Source records:
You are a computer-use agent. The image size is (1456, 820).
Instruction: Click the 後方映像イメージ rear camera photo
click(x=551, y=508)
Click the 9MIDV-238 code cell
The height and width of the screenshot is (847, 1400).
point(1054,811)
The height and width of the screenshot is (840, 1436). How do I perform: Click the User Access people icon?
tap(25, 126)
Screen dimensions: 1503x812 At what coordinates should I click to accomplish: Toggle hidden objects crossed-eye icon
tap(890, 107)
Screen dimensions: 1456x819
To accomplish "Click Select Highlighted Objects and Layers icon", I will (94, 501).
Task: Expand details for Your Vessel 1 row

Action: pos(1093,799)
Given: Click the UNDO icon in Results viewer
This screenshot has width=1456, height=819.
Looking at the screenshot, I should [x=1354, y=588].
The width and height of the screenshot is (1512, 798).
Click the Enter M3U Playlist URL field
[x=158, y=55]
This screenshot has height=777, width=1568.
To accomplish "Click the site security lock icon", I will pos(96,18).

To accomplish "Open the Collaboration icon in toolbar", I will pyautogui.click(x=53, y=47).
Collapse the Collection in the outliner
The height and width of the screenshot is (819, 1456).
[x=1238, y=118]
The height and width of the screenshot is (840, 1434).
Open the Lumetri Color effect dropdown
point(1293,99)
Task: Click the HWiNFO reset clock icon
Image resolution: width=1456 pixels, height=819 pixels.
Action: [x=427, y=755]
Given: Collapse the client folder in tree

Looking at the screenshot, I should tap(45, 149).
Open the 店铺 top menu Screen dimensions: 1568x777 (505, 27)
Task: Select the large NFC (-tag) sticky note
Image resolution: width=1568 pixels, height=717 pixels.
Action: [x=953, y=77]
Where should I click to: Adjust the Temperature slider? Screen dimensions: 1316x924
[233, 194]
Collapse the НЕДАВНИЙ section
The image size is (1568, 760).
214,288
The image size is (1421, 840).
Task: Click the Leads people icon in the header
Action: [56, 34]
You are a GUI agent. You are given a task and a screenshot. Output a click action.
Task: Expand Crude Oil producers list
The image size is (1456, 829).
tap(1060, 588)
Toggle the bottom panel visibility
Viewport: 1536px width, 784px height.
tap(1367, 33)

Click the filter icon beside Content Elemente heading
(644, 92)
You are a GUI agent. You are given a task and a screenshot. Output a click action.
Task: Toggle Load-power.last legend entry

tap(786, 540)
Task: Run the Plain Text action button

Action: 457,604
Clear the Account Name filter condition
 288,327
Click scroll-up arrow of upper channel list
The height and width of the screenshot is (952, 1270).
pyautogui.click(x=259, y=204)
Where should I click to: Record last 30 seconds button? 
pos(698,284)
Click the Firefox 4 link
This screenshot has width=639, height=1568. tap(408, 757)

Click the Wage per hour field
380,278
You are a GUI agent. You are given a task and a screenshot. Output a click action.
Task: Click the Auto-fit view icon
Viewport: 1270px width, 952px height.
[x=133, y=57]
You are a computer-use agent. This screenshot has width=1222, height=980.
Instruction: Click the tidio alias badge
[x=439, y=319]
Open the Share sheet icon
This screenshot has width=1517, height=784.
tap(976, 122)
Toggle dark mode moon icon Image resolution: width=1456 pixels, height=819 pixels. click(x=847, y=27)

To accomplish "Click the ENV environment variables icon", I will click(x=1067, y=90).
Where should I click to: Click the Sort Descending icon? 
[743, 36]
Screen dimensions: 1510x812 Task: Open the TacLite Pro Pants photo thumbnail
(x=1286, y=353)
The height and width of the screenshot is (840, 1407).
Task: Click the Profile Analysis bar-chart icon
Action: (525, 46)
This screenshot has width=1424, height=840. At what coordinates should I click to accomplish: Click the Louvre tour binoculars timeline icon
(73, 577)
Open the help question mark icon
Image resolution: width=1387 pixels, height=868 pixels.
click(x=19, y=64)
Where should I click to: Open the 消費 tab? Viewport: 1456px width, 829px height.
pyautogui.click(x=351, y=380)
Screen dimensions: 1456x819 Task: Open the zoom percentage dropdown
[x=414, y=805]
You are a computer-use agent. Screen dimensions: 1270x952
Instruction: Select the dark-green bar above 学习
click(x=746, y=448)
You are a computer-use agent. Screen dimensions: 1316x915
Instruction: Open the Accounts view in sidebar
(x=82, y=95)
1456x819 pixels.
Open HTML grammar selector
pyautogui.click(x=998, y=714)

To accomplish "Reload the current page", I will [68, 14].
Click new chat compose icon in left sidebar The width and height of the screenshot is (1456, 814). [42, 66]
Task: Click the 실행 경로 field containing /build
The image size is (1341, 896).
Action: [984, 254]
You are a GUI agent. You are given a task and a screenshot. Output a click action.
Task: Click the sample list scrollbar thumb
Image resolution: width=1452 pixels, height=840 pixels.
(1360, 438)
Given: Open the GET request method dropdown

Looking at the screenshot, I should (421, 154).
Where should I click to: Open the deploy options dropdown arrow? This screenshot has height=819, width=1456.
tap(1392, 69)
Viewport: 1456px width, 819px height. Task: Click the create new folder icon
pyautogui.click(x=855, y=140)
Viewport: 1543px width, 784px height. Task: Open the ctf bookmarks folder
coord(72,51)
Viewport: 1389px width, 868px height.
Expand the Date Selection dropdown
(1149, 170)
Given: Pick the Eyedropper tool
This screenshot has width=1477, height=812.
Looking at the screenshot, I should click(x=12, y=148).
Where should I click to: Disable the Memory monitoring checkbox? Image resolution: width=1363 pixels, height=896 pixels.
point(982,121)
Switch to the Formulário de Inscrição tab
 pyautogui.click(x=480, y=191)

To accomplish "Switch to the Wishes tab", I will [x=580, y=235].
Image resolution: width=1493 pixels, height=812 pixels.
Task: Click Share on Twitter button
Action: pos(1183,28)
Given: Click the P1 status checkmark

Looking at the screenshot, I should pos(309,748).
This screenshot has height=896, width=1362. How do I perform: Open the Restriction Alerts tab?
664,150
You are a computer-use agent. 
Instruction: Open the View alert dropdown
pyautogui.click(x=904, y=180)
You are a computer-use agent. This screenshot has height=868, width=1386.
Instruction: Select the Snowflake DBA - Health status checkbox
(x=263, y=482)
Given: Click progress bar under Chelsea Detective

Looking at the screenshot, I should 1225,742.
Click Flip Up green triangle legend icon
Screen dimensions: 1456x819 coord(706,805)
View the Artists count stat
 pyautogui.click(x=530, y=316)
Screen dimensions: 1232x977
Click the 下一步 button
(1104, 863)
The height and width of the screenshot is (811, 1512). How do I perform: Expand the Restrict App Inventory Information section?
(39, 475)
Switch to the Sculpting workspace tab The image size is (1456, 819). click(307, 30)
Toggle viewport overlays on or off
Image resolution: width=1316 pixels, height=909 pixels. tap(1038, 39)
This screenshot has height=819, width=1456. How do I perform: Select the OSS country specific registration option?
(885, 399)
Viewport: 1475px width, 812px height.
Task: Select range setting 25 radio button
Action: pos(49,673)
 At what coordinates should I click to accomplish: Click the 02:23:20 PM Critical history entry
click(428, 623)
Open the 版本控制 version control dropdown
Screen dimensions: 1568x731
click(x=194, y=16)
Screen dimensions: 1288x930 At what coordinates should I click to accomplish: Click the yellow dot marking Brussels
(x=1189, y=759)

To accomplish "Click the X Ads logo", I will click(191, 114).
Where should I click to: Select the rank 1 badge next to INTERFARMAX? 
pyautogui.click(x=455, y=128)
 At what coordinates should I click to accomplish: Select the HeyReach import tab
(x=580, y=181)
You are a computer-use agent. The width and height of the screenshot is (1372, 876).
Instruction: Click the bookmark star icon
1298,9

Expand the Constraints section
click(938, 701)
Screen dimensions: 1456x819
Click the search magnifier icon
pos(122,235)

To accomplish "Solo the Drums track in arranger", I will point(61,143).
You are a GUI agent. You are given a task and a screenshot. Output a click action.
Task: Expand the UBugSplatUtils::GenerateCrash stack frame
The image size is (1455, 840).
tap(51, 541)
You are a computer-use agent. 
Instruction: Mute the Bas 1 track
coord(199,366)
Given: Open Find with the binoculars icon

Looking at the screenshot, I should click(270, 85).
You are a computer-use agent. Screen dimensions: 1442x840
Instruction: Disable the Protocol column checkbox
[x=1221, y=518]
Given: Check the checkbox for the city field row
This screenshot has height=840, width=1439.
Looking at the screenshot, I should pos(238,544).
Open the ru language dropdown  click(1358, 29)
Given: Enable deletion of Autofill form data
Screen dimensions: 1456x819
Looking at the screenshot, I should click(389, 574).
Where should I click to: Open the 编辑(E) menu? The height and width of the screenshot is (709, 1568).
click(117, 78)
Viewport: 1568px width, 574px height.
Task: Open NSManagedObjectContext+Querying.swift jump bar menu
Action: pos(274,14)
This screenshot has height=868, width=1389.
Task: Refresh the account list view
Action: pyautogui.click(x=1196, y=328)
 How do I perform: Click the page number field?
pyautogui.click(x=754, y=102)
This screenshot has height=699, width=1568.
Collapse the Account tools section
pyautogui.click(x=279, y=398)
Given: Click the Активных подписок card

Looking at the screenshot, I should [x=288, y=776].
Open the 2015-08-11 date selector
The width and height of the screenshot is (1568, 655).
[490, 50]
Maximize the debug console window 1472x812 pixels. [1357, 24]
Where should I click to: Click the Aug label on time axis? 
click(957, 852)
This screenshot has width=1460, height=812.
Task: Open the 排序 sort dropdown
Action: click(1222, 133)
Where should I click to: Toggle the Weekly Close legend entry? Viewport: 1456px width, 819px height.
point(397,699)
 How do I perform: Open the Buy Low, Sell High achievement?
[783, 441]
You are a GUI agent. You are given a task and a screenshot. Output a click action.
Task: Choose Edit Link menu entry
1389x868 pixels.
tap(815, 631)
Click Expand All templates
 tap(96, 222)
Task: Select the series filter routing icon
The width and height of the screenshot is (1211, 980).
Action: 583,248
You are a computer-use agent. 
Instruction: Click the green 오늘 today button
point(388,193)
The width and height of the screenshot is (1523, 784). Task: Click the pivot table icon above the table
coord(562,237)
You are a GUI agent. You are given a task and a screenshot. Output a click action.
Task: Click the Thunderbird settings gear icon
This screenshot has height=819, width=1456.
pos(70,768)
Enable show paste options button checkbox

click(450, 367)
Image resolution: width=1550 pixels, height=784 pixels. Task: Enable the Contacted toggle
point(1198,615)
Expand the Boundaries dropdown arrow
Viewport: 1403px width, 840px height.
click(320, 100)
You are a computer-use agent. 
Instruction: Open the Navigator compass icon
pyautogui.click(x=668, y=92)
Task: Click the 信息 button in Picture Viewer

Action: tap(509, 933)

Activity:
Every line above that holds "computer" should be copied out.

Response:
You are a computer-use agent. The image size is (1456, 820).
You are a computer-use agent. This screenshot has width=1222, height=980.
You are a computer-use agent. Screen dimensions: 1270x952
You are a computer-use agent. Screen dimensions: 1316x915
You are a computer-use agent. 
You are a computer-use agent. This screenshot has height=868, width=1386.
You are a computer-use agent. The width and height of the screenshot is (1372, 876).
You are a computer-use agent. 
You are a computer-use agent. Screen dimensions: 1442x840
You are a computer-use agent. 
You are a computer-use agent. 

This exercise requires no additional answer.